| Task brief |
Every line of the data should be written out exactly, with the pictures left out.

=== Begin Enclosure ===

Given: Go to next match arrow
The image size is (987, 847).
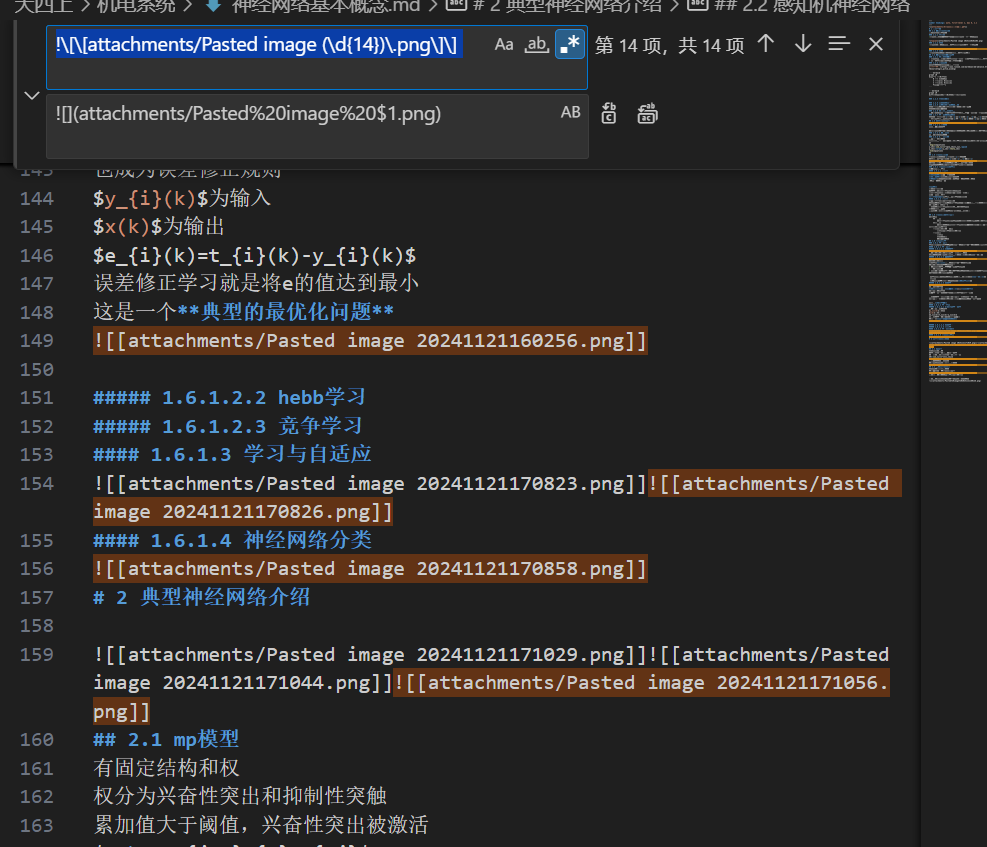Looking at the screenshot, I should 803,44.
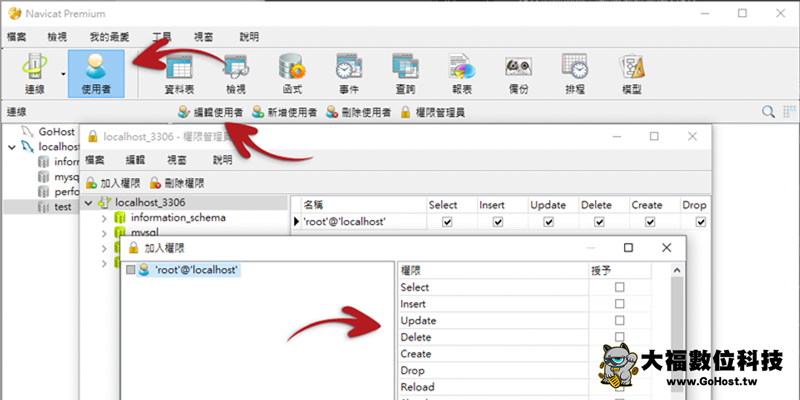Open the 備份 backup icon
The image size is (800, 400).
tap(518, 73)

=== End Enclosure ===

| Response to the task |
Given: Go to next match arrow
The image size is (987, 847).
Looking at the screenshot, I should 803,44.
Open the 備份 backup icon
The image size is (800, 400).
tap(518, 73)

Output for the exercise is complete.